SCHENECTADY, N.Y. (AP) _ A nurse who lived next to a woman accused of smothering her 3 1/2 -month- old daughter with a pillow testified her neighbor called her in a panic the night the baby died, asking her to hurry over.

Cynthia Walter said Wednesday that when she arrived, the baby was purple and had no pulse, and that she was unable to revive the infant through cardio- pulmonary resuscitation.

Walter also said the baby’s mother, Mary Beth Tinning, appeared ″calm, not emotional″ hours later.

Mrs. Tinning, 44, a former nurse’s aide and bus driver, is charged with second-degree murder in the 1985 death of her daughter, Tami Lynne.

All nine of her children, including an adopted child, died over 14 years. Police said she is considered a suspect in all but one of the deaths, though no other charges have been filed.

Walter fought back tears as she told of playing with the baby girl hours before her death. She said she had just returned from a Christmas shopping trip with Mrs. Tinning.
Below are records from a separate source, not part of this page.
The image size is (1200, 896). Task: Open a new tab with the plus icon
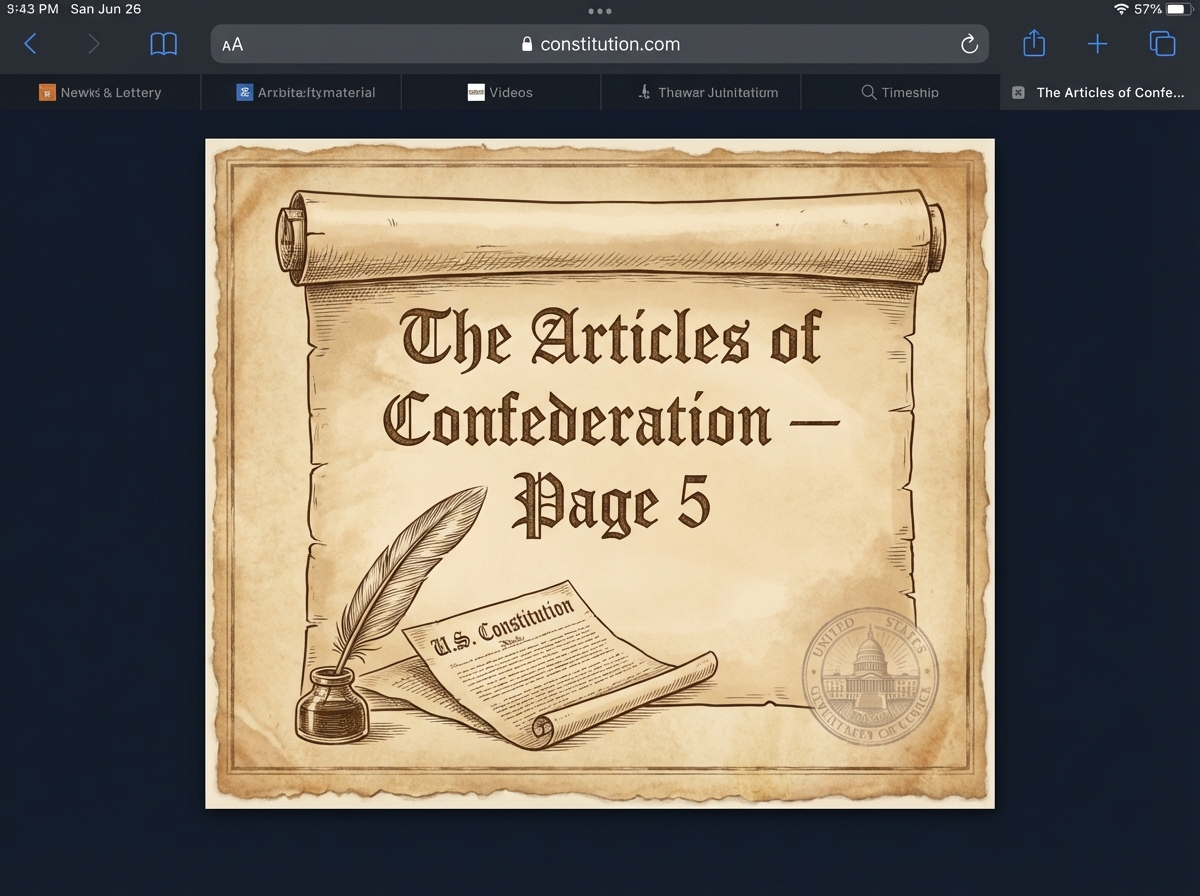(1097, 44)
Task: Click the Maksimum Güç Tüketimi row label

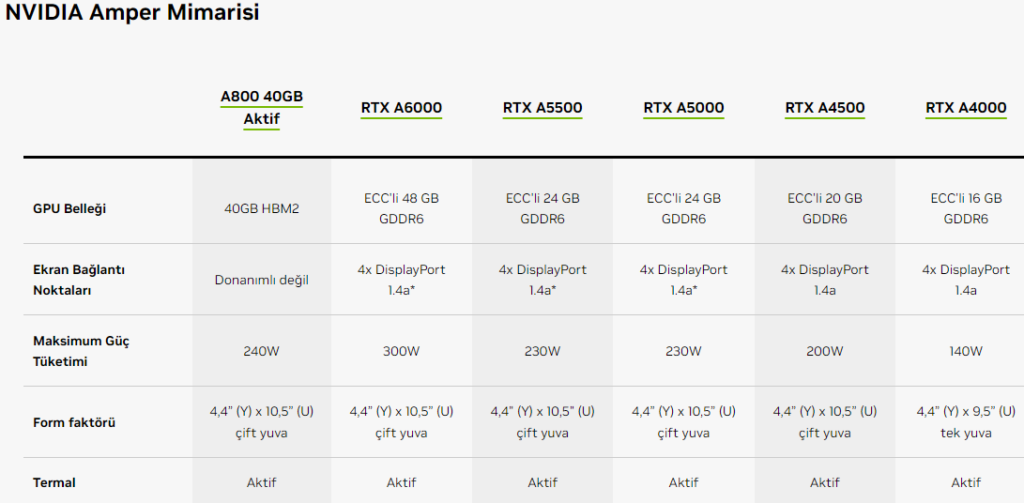Action: [x=81, y=351]
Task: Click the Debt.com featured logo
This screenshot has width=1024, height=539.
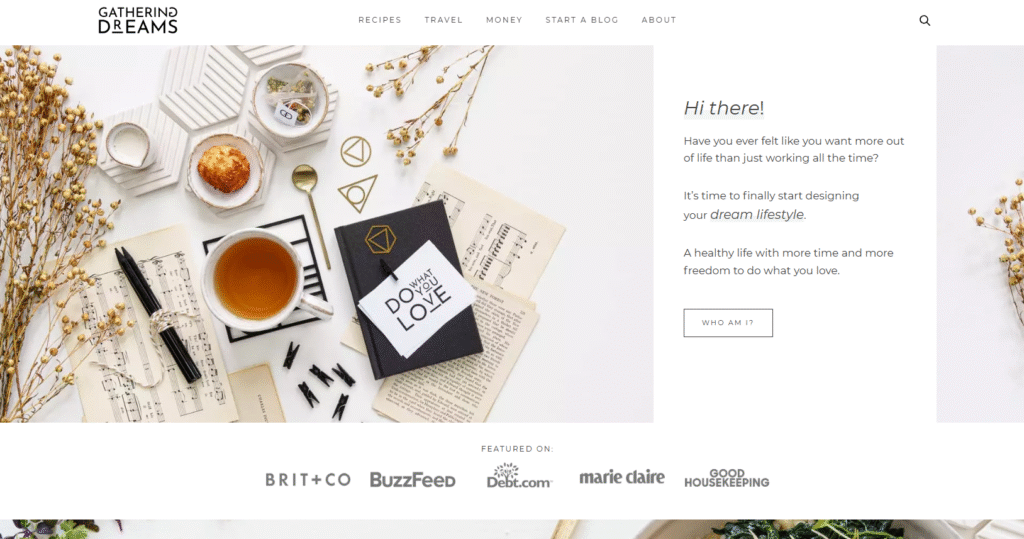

Walter said Mrs. Tinning called at 1:15 a.m. and asked her to hurry over.

″She didn’t say why,″ Walter said. ″She sounded very quavery, very panicky. She said, ’Cynthia, get over here right away.‴

After finding the baby on a changing table, Walter said she took her to the living room floor and tried to revive her.

″I asked her what happened and she told me she couldn’t sleep so she was up watching television,″ Walter said.

″She decided to go check on Tami Lynne and noticed a spot of blood on the sheet. She turned her over and she wasn’t breathing and she started CPR. She also said that Tami Lynne was tangled in the blanket.″

Mrs. Tinning occasionally shook her head as she listened to Walter’s testimony.

In a statement to police, Mrs. Tinning said that she placed a pillow over the baby’s head when she wouldn’t stop crying, and that when the pillow was removed, the infant wasn’t breathing.

Under cross-examination by defense attorney Paul Callahan, Walter said most of the gifts bought during the shopping trip were for the baby.